Has Your Success Changed Your Relationships?
15th November, 20130 Comments
When you get excited about making a positive change in your life, you may worry about the impact it will have on those around you and that worry can stop you from going after the life you want and deserve. Questions like the following may be whizzing through your mind as you consider a change:
- If I lose weight, will people like me less because I will become more attractive?
- If I gain confidence through my career progression will my friends dislike the new me?
- If I make a success of myself or increase my earnings, will people see me and treat me differently?
On the other hand, such questions may not have even been on your radar until your intentional change invited unexpected changes in your relationships. Perhaps now you are feeling like you have learnt more about yourself and others than you ever thought you would know, and perhaps some of it you wished you didn’t know.
All relationships change over time, whether they become closer or more distant, more understanding or more alienating, more secure or more unstable. Circumstances that bring change can act as a catalyst in showing you who you really are at your core and how the people in your life really feel about you.
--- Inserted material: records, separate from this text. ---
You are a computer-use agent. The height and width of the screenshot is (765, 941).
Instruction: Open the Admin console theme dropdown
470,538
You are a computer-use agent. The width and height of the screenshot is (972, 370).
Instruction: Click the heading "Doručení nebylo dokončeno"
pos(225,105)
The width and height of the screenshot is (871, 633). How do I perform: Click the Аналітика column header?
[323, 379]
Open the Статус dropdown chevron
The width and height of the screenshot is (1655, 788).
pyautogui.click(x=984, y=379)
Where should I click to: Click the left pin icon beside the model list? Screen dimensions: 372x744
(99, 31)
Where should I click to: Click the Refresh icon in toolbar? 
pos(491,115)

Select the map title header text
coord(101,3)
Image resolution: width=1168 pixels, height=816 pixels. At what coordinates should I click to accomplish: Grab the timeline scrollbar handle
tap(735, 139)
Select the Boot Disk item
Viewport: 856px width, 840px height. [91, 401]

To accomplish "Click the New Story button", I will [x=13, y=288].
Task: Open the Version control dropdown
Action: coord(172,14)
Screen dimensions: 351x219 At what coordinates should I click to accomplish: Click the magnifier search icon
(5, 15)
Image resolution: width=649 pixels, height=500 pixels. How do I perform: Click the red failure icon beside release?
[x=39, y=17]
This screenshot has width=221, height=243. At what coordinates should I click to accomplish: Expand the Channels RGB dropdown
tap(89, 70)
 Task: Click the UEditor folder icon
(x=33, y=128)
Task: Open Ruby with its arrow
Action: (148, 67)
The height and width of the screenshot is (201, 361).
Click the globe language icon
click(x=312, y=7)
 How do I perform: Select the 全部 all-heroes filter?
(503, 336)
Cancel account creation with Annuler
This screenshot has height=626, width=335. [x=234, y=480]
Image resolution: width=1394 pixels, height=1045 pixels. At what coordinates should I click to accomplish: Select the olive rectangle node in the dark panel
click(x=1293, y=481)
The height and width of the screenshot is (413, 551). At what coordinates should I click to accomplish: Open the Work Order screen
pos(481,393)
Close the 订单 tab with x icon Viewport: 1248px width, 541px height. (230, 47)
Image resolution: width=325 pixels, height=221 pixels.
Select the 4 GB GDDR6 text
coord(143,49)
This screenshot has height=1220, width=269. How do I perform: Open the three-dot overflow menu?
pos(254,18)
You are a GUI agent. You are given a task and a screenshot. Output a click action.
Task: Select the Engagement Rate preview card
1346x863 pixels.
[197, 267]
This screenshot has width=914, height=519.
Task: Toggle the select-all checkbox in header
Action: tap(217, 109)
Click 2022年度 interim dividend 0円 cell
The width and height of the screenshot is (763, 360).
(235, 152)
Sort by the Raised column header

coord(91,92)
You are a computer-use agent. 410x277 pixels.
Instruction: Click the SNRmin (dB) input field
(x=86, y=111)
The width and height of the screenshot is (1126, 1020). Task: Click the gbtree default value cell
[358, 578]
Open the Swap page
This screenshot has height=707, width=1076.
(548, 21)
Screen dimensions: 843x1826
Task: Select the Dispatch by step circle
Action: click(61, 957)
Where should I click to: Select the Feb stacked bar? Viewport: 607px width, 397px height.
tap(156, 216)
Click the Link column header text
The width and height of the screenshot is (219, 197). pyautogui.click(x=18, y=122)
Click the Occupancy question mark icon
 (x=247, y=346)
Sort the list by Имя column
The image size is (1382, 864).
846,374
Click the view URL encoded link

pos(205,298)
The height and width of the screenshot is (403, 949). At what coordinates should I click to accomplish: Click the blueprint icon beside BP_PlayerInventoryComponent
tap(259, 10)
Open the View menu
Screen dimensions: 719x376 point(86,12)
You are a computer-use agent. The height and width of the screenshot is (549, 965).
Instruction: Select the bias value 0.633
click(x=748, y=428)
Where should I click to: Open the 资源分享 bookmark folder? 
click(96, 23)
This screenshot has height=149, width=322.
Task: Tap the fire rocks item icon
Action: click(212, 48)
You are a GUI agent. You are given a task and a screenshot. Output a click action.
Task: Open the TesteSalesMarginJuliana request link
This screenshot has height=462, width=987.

So are you getting bogged down with all the ‘what ifs’ and letting it stop you from becoming who you want to be? Are you sabotaging your own efforts so as to not upset the apple cart any further? In other words, are you keeping yourself miserable for the sake of not upsetting others who won’t go out and achieve the things that will make them feel great?
What you need to remember is that these changes only take place on a permanent basis in the people who don’t truly care enough about you and your happiness. They may be people who aren’t willing to make changes to increase their own happiness, but that is not your fault. They may be people who feel disappointed with their own lack of achievement, but that is not your fault. They may be people that have a pre-existing inferiority complex, but that is not your fault.
If your changes and successes make someone feel inept or insecure in some way, encourage them to make changes for themselves that will make them happy. Empower them, help them, tell them you believe in them, show them you want the best for them. If after all your compassion, love, and encouragement, the relationship still breaks down, then understand that this was their choice.
Achieving success and happiness is a brilliant way of learning who truly cares for you, so go for what you want; there are only lessons to be learnt.